Takahashi Kanae, Yamamoto Kouji, Kuchiba Aya, Koyama Tatsuki
Department of Medical Statistics, Osaka City University Graduate School of Medicine, Osaka, Japan.
Department of Biostatistics, Hyogo College of Medicine, Hyogo, Japan.
Appl Intell (Dordr). 2022 Mar;52(5):4961-4972. doi: 10.1007/s10489-021-02635-5. Epub 2021 Jul 31.
A binary classification problem is common in medical field, and we often use sensitivity, specificity, accuracy, negative and positive predictive values as measures of performance of a binary predictor.

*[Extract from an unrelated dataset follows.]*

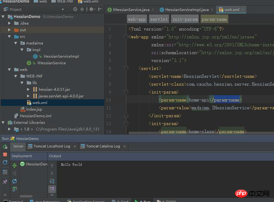274x202 pixels.
Task: Toggle soft-wrap in the Output console
Action: (52, 181)
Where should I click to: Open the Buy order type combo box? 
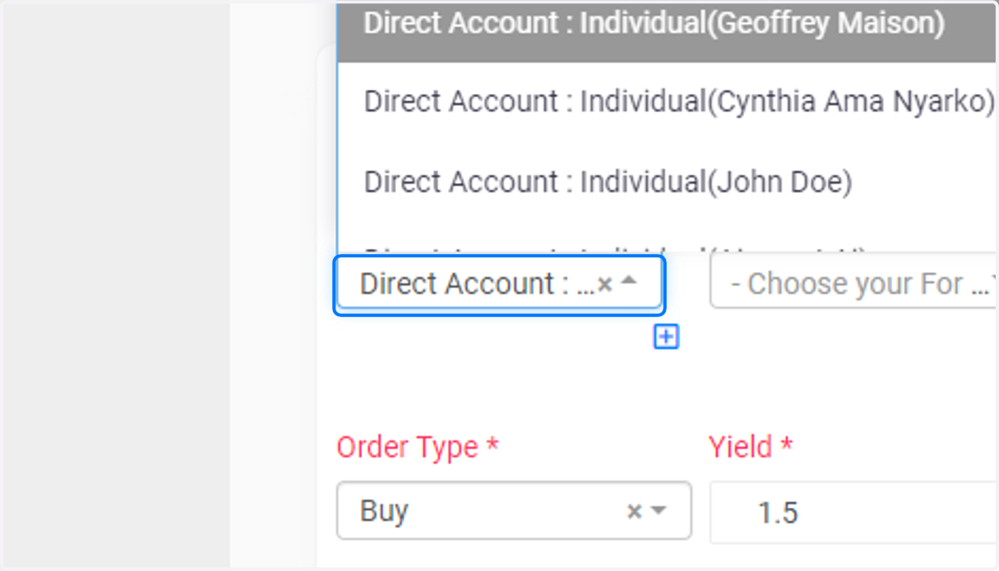coord(514,510)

In computer science, a classifier is usually evaluated with precision (positive predictive value) and recall (sensitivity). As a single summary measure of a classifier's performance, score, defined as the harmonic mean of precision and recall, is widely used in the context of information retrieval and information extraction evaluation since it possesses favorable characteristics, especially when the prevalence is low. Some statistical methods for inference have been developed for the score in binary classification problems; however, they have not been extended to the problem of multi-class classification. There are three types of scores, and statistical properties of these scores have hardly ever been discussed. We propose methods based on the large sample multivariate central limit theorem for estimating scores with confidence intervals.

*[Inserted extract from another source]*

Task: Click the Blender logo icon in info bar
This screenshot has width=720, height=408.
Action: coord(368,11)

二元分类问题在医学领域很常见,我们经常使用灵敏度、特异度、准确度、阴性预测值和阳性预测值作为二元预测器性能的度量指标。在计算机科学中,分类器通常用精确率(阳性预测值)和召回率(灵敏度)来评估。作为分类器性能的单一汇总度量指标,F1分数定义为精确率和召回率的调和平均数,由于它具有良好的特性,特别是在患病率较低的情况下,因此在信息检索和信息提取评估中被广泛使用。针对二元分类问题中的F1分数,已经开发了一些用于推断的统计方法;然而,它们尚未扩展到多类分类问题。有三种类型的F1分数,而这些F1分数的统计特性几乎从未被讨论过。我们提出了基于大样本多元中心极限定理的方法,用于估计带有置信区间的F1分数。